<div align="right" style="text-align: right"><i>Peter Norvig, Oct 2017<br>pandas Aug 2020<br>Data updated monthly</i></div>

# Bike Code

Code to support the analysis in the notebook [Bike Speed versus Grade.ipynb](Bike%20Speed%20versus%20Grade.ipynb).

In [1]:
from IPython.core.display import HTML
from typing import Iterator, Tuple, List, Dict
import matplotlib
import matplotlib.pyplot as plt
import numpy  as np
import pandas as pd
import re

# Reading Data: `rides`

I saved a bunch of my recorded [Strava](https://www.strava.com/athletes/575579) rides, most of them longer than 25 miles, as [`bikerides.tsv`](bikerides.tsv).  The columns are: the date; the year; a title; the elapsed time of the ride; the length of the ride in miles; and the total climbing in feet, e.g.: 

    Mon, 10/5	2020	Half way around the bay on bay trail	6:26:35	80.05	541
    
I parse the file into the pandas dataframe `rides`, adding derived columns for miles per hour, vertical feet climbed per hour (VAM), grade in feet per mile, grade in percent, and kilometers ridden:

In [2]:
def parse_rides(lines):
    """Parse a bikerides.tsv file."""
    return add_columns(pd.read_table(lines, comment='#',
                       converters=dict(hours=parse_hours, feet=parse_int)))

def parse_hours(time: str) -> float: 
    """Parse '4:30:00' => 4.5 hours."""
    while time.count(':') < 2: 
        time = '0:' + time
    return round(pd.Timedelta(time).seconds / 60 / 60, 4)

def parse_int(field: str) -> int: return int(field.replace(',', ''))

def add_columns(rides) -> pd.DataFrame:
    """Compute new columns from existing ones."""
    mi, hr, ft = rides['miles'], rides['hours'], rides['feet']
    return rides.assign(
        mph=round(mi / hr, 2),
        vam=round(ft / hr / 3.28084),
        fpm=round(ft / mi),
        pct=round(ft / mi * 100 / 5280, 2),
        kms=round(mi * 1.609, 2))

In [3]:
rides = parse_rides(open('bikerides.tsv'))

# Reading Data: `segments`

I picked some representative climbing segments ([`bikesegments.csv`](bikesegments.csv)) with the segment length in miles and climb in feet, along with several of my times on the segment.

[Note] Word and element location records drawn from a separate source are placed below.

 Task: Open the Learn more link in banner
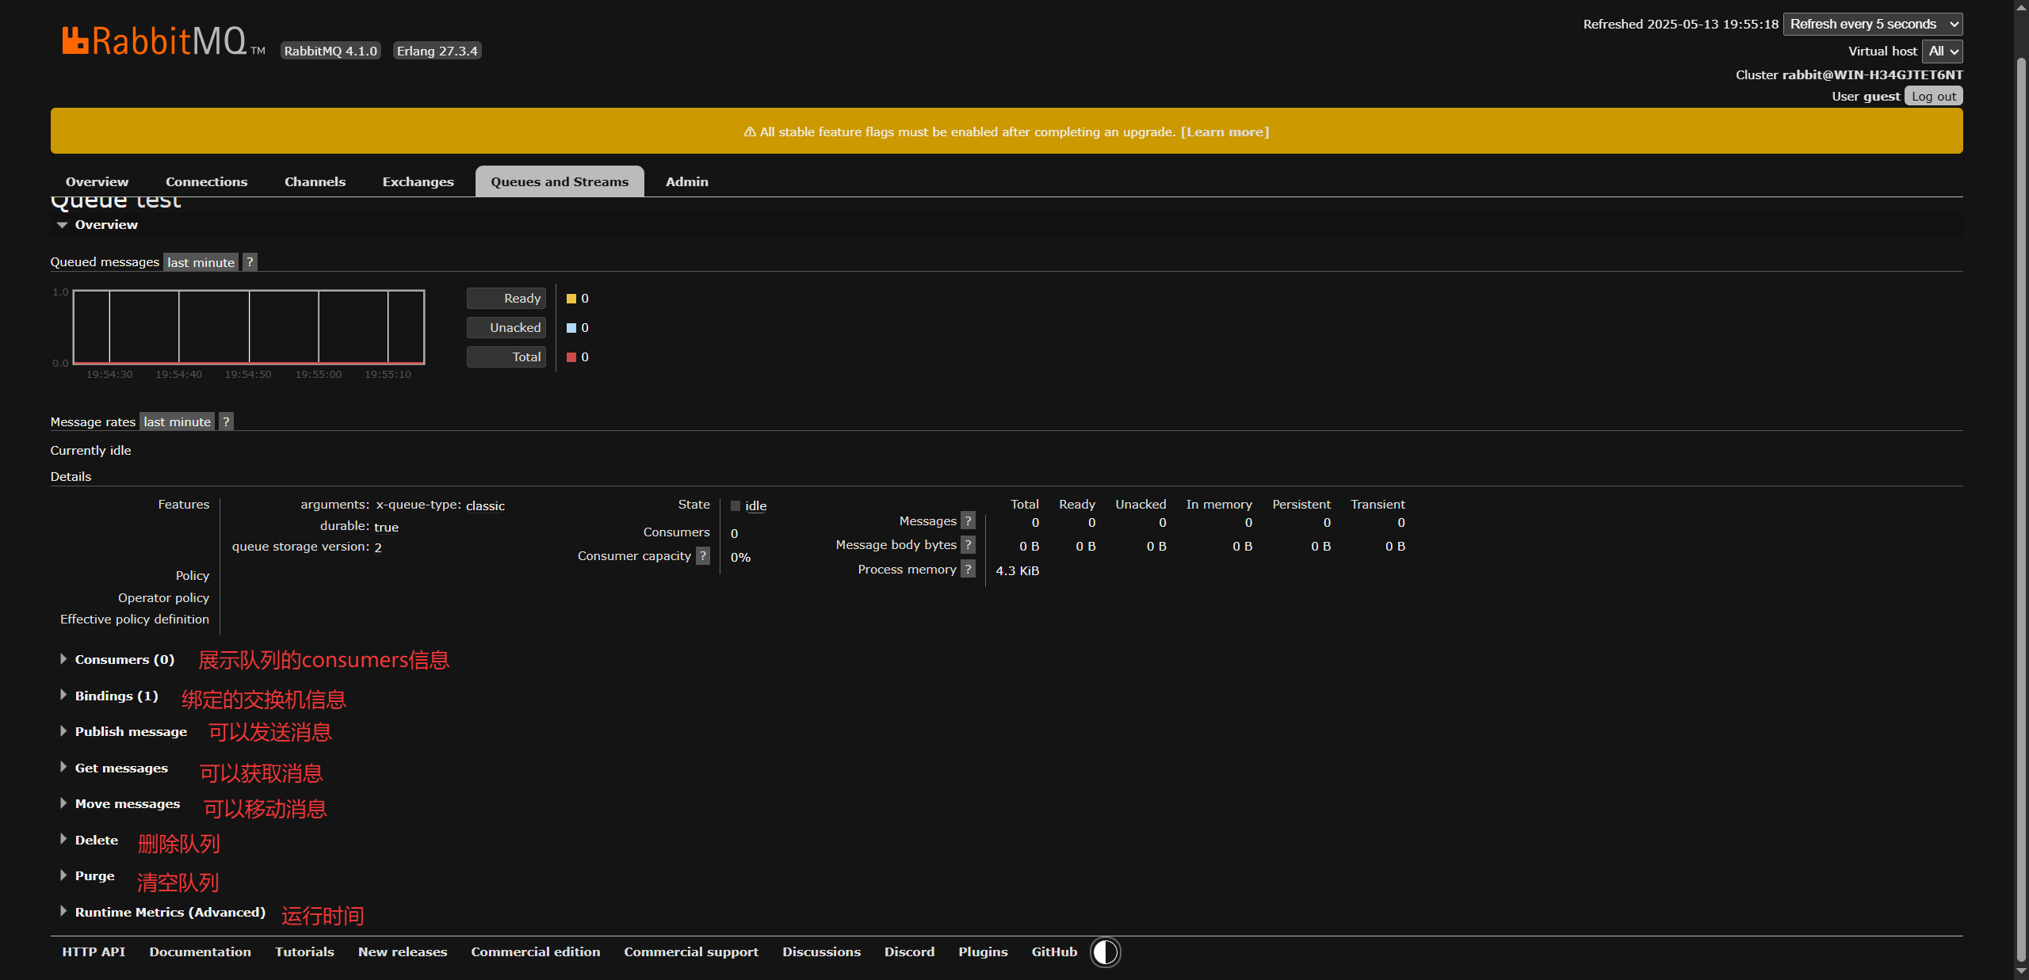[1225, 132]
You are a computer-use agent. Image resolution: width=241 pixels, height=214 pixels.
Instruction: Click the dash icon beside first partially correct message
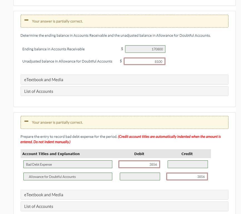(26, 20)
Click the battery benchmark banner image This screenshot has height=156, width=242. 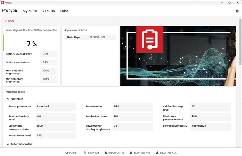[178, 56]
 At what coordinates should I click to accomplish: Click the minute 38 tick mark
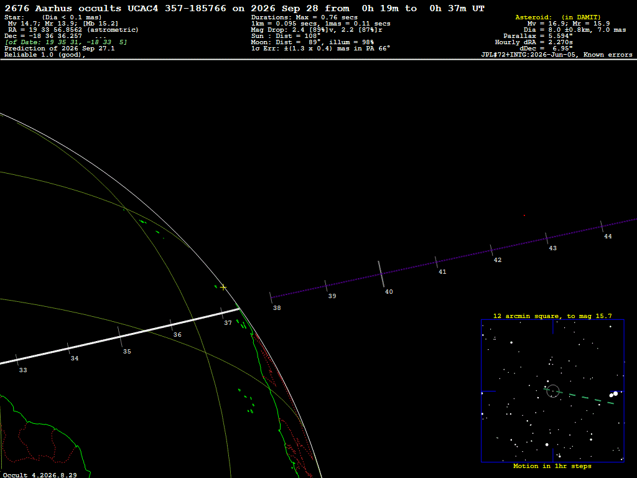coord(271,298)
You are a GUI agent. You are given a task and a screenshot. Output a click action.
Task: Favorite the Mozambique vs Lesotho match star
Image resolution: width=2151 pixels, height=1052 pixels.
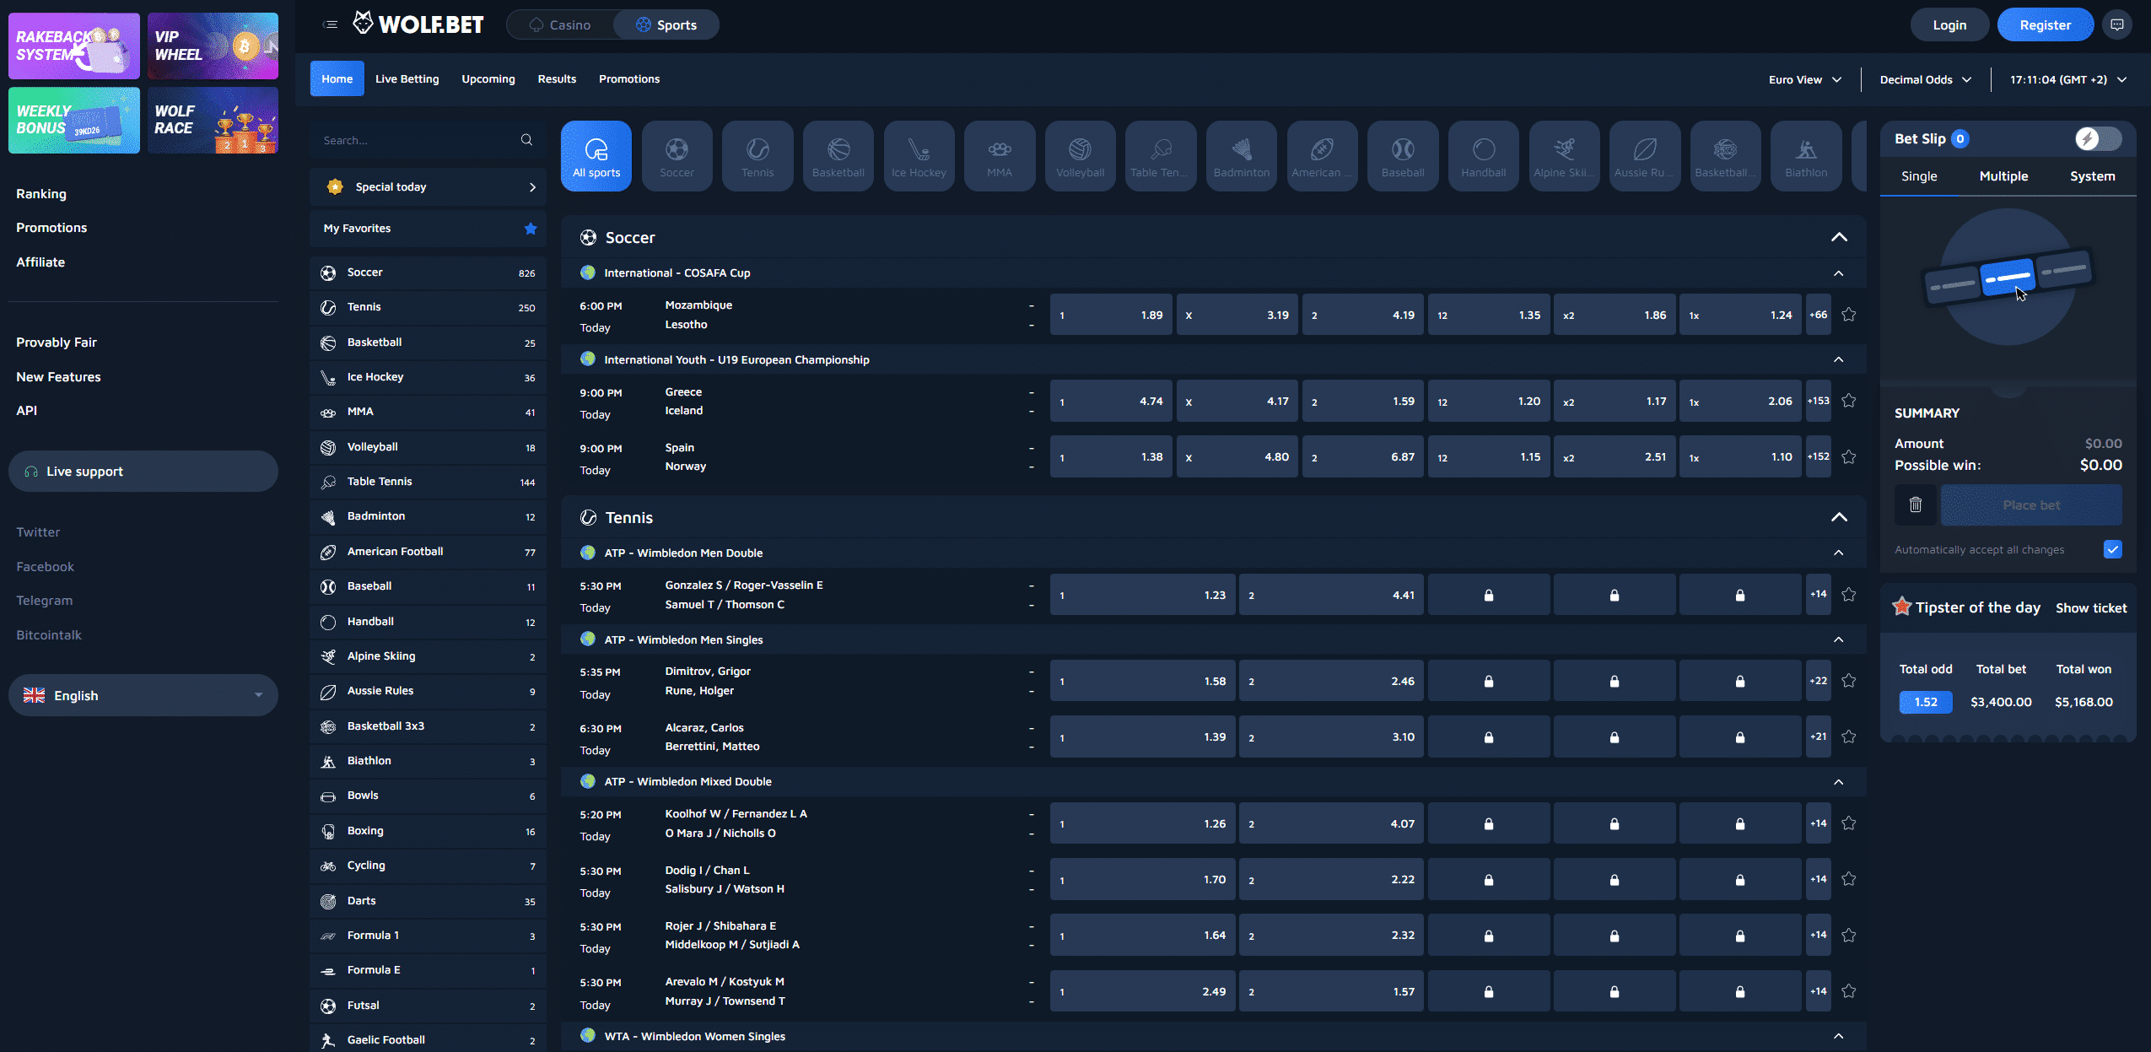click(x=1849, y=315)
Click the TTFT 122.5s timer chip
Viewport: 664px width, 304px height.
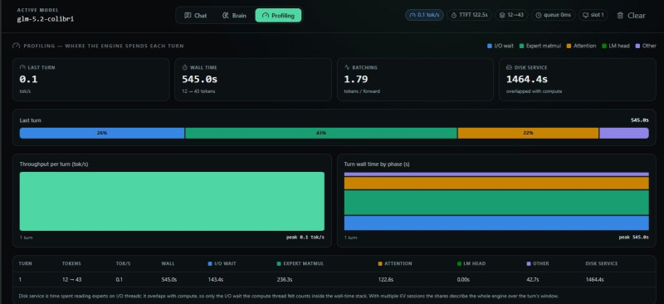[469, 15]
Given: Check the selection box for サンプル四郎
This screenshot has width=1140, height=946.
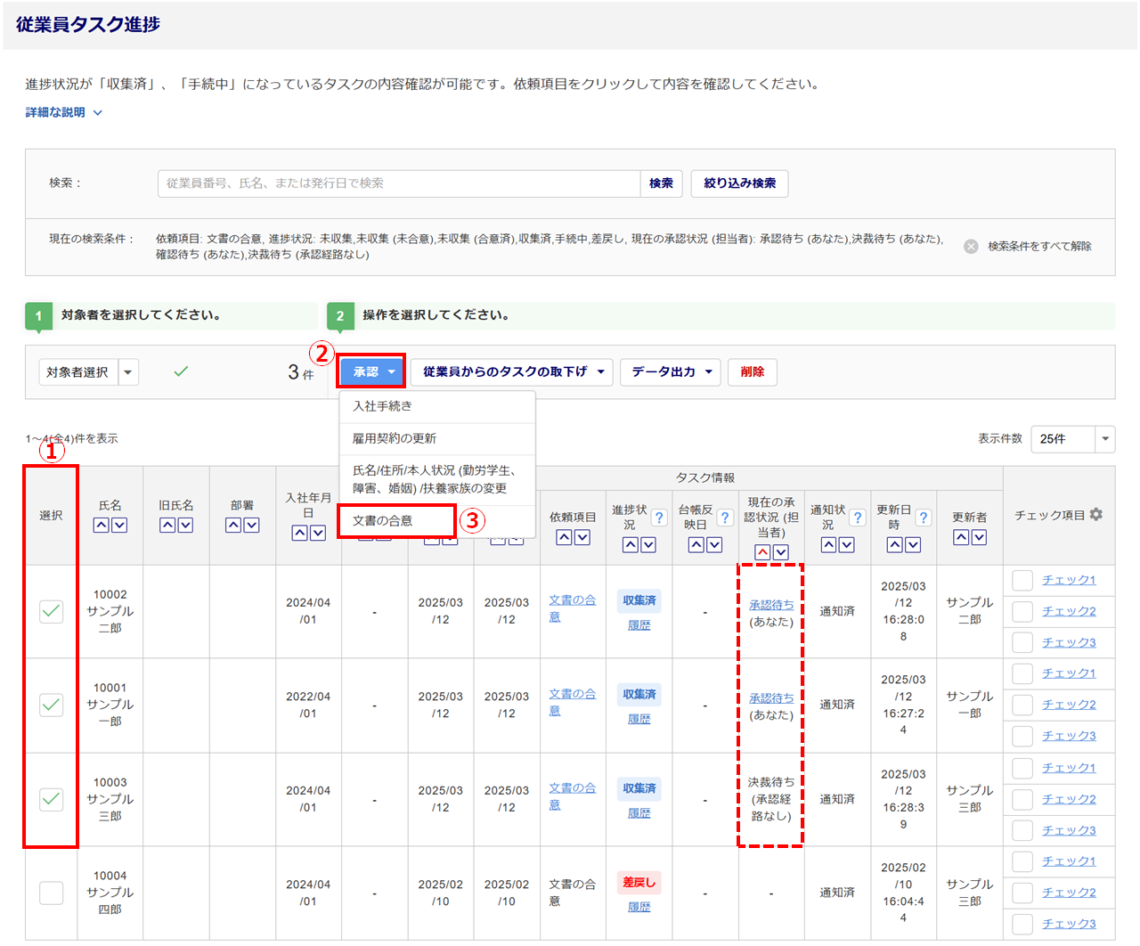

A line like

    Old La Honda, 2.98, 1255, 28:49, 34:03, 36:44
    
means that this segment of Old La Honda Rd is 2.98 miles long, 1255 feet of climbing, and I've selected three times for my rides on that segment: the fastest, middle, and slowest of the times  that Strava shows. (However, I ended up dropping the slowest time in the charts to make them less busy.)

In [4]:
def parse_segments(lines) -> pd.DataFrame:
    """Parse segments into rides. Each ride is a tuple of:
    (segment_title, time,  miles, feet_climb)."""
    records = []
    for segment in lines:
        title, mi, ft, *times = segment.split(',')[:5]
        for time in times:
            records.append((title, parse_hours(time), float(mi), parse_int(ft)))
    return add_columns(pd.DataFrame(records, columns=('title', 'hours', 'miles', 'feet')))

In [5]:
segments = parse_segments(open('bikesegments.csv'))

# Reading Data: `places`

Monthly, I will take my [summary data from wandrer.earth](https://wandrer.earth/athletes/3534/santa-clara-county-california) and enter it in the file [bikeplaces.txt](bikeplaces.txt), in a format where

      Cupertino: 172: 22.1 23.9 26.2*3 26.3 | 26.4
      
means that Cupertino has 172 miles of roads, and that by the first month I started keeping track, I had ridden 22.1% of them; in the last month 26.4%; and the `26.2*3` means that for 3 months in a row I had 26.2%. The `|` indicates the end of a year. A line that starts with `#` is a comment.

In [6]:
class Month(int):
    """An integer in the form: 12 * year + month."""
    def __str__(self): return f'{(self - 1) // 12}-{(self % 12) or 12:02d}'

start   = Month(2020 * 12 + 7) # Starting month: July 2020
bonuses = (0.1, 25, 90, 99)         # Percents the earn important bonuses

Entry = Tuple[str, float, List[float]] # (Place_Name, miles_of_roads, [pct_by_month,...])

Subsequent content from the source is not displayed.